Metivet estimates the cost of this technology to be between 0.1 and 0.5 cents per square metre, depending on the substrate.

Romain Metivet, founder and CEO of Cellulotech accepts the award from Packaging Europe.
Photo: Packaging Europe

Advanced application process
The reagent is applied to the final paper product through a hot and dry process, which can be adapted to work with three-dimensional moulded pulp objects like cups or trays. It can also enhance papers coated with hydrophilic coatings, such as MFC or PVOH, thereby enhancing their barrier properties to water and vapour, while offering recyclable plastic or silicon-like barrier properties.

Currently, however, the equipment needed for this molecular grafting process to work on a large scale isn’t available on the market. It still has to be developed, built and tested before Cellulotech can start offering this technology to paper mills for large-scale applications. “Right now,” Metivet adds, “we’re looking for the partners and the financing we’re going to need to scale up the process.”

One of the challenges Metivet and his team are dealing with is the fact that isn’t possible to simply retrofit existing coating machines to work with this new nanotechnology. “The reaction time is 0.1 seconds,” he adds, “so it’s very, very fast. The reaction itself takes place in what we call a liquid-gas equilibrium phase. This means we apply the reagent as a very thin layer of liquid, but it spreads across the surface as a gas. That’s why we need dedicated equipment.”

Cellulotech is now in talks with several companies to scale up, and they’re planning to launch industrial pilots in North America and Europe. “Once the pilot project is ready,” Metivet adds, “any equipment manufacturer would be able to make the equipment. We would have the blueprints, and they could easily make it. It’s not that complicated.”

Metivet estimates that the entire turn-key process, complete with the necessary equipment, will be ready for paper mills in about four or five years. “We will have it ready within a couple of years for converters running at lower speeds,” he adds, “but for mills that are running at 1,000 metres per minute or more with a four- or five-metre wide machine, it would be overly optimistic for me to say that we would be ready within a couple of years.”

New markets, new products
Once this technology is ready to go to market, Metivet says it will open up new possibilities for paper products. For example, this process can be used to make paper face masks that will be able to repel droplets containing viruses and microbes, while also allowing the wearer to breathe freely.

Another application suggested by Metivet is paper that will be able to remove oil spills in the ocean or in industrial applications. “We can treat a paper towel,” he explains, “and make it hydrophobic. So, it won’t absorb water, but it will absorb spilled oil.
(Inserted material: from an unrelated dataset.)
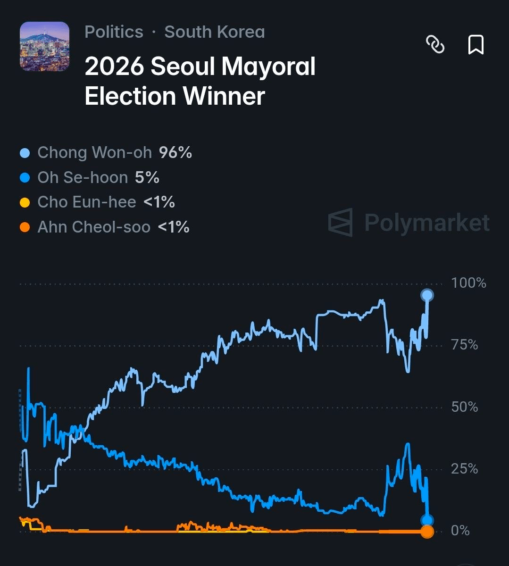Select the Cho Eun-hee legend entry
The width and height of the screenshot is (509, 566).
(x=98, y=202)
This means we will be able to remove oil spills with a paper-based solution that is cheaper to manufacture but offers tremendous value.”

This technology also opens new high-added-value markets for paper used in construction, or even for water desalination.
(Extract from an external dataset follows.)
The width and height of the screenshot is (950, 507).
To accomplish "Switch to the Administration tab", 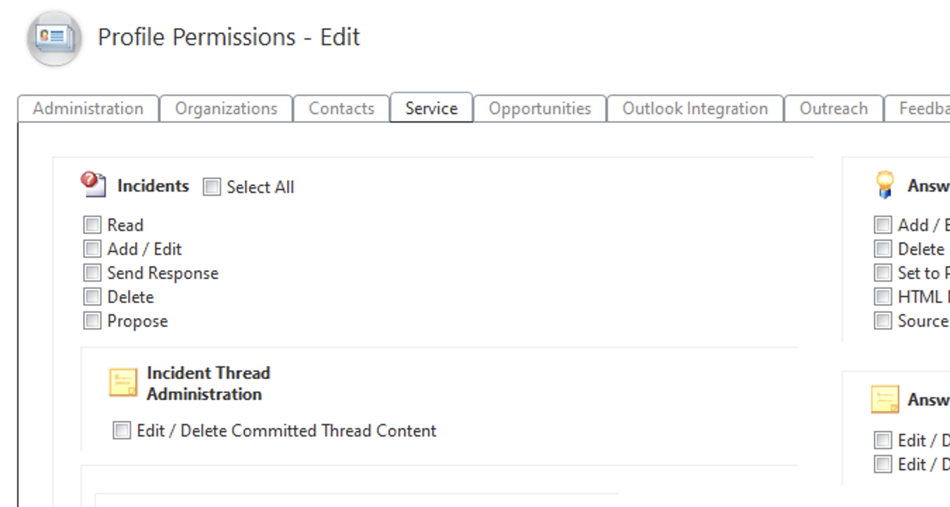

Metivet is certain that he can move through the pilot project phase and bring this new technology to market without any major hiccups. “We want to get there quickly, and we have a clear roadmap for what’s ahead,” he says. “This is an innovation that’s going to take a few years to get to scale, but once it does, it’s going to change everything. We are convinced our technology will reshape the vast paper and packaging industries and change the way we think about biomaterials. Paper is the material of the future, and we’re very excited about it.”   

Jack Kazmierski is a Toronto-based freelance journalist and photographer.